Every line of the entries below that mentions "heading" is to be copied out.

━━━━━ Dataset records ━━━━━

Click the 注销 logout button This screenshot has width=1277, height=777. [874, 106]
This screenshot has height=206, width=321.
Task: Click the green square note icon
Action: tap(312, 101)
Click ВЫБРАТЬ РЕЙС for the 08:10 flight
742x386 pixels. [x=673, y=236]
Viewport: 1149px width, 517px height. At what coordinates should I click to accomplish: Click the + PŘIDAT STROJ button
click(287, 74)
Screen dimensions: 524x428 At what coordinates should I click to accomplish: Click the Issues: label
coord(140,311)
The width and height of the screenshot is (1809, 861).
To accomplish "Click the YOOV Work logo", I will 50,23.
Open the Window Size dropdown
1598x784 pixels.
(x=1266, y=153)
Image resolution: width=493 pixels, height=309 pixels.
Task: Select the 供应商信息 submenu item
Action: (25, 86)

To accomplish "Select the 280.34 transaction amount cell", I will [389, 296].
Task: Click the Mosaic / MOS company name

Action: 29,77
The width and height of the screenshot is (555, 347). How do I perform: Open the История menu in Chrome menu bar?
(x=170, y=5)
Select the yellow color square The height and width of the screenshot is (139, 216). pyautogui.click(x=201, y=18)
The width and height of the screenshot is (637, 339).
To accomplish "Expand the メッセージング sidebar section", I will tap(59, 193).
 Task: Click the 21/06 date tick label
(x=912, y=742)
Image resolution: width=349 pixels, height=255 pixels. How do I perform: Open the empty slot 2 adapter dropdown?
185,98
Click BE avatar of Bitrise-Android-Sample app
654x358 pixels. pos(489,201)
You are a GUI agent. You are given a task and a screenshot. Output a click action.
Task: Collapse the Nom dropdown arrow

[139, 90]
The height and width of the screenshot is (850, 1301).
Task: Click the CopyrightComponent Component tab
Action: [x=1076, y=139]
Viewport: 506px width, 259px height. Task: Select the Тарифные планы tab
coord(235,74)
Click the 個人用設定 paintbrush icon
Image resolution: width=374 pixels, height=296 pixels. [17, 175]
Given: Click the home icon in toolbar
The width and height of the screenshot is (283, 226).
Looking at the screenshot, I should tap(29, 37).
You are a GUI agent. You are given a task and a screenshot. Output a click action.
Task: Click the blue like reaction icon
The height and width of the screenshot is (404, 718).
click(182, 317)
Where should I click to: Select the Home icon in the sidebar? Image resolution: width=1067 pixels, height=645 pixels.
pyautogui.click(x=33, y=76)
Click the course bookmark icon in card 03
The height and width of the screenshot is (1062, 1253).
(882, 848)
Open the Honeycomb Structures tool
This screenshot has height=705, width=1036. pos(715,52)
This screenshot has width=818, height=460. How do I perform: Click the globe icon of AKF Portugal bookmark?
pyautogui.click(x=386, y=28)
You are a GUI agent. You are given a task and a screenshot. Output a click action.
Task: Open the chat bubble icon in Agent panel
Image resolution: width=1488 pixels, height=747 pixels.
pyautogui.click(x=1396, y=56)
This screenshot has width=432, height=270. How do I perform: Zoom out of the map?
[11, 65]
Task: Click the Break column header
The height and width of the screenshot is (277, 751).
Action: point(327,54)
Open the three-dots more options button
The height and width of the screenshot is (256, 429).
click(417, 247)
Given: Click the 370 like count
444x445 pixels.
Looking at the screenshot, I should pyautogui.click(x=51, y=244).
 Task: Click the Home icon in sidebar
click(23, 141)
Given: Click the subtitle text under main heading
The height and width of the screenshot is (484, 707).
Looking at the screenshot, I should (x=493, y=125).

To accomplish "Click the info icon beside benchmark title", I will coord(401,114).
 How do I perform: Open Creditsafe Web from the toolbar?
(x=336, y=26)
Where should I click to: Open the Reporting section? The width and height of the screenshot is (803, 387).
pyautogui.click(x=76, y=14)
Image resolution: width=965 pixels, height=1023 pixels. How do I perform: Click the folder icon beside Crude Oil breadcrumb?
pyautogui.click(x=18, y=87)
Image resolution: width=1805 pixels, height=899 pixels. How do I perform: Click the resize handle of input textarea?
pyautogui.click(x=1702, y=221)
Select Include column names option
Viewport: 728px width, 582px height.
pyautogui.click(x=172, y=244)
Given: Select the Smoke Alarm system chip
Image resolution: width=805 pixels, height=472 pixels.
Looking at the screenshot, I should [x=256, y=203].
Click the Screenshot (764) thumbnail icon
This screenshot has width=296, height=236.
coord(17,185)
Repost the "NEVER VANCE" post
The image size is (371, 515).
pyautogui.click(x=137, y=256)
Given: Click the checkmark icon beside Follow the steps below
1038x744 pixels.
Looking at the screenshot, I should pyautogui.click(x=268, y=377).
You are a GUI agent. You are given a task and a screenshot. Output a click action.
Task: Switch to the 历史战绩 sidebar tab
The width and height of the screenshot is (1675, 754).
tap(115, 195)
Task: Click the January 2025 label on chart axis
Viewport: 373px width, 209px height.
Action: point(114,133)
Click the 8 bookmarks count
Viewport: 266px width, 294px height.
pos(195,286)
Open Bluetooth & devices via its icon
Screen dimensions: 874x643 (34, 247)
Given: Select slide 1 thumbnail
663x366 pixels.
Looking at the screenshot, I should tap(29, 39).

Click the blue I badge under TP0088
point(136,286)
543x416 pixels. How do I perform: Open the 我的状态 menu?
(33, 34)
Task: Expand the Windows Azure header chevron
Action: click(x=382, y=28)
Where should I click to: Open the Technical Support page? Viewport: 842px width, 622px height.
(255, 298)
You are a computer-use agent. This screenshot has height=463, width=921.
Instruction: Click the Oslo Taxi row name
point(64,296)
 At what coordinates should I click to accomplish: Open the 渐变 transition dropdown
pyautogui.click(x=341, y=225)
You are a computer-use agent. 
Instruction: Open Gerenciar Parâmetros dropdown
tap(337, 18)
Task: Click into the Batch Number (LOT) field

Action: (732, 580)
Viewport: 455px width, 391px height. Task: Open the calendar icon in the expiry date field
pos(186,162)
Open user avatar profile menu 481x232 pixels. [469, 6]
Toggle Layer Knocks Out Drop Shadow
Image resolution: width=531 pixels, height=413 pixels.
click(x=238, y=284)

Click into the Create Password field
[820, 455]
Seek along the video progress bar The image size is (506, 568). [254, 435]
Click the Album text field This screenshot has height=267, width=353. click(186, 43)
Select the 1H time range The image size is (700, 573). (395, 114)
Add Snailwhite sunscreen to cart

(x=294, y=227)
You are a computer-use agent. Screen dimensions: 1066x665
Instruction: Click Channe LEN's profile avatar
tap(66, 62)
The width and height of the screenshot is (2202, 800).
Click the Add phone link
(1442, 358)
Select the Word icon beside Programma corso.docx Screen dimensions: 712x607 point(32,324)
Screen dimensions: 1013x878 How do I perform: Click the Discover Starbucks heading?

━━━━━

## Expected answer
Given: Click the subtitle text under main heading
Screen dimensions: 1013x878 How do I perform: Click the Discover Starbucks heading?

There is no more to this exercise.